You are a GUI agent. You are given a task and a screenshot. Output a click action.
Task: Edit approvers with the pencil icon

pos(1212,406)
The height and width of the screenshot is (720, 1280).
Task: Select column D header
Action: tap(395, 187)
++++++
**Your instructions**: For each record above, output it exactly as written.

**Written solution**:
You are a GUI agent. You are given a task and a screenshot. Output a click action.
Task: Edit approvers with the pencil icon

pos(1212,406)
The height and width of the screenshot is (720, 1280).
Task: Select column D header
Action: tap(395, 187)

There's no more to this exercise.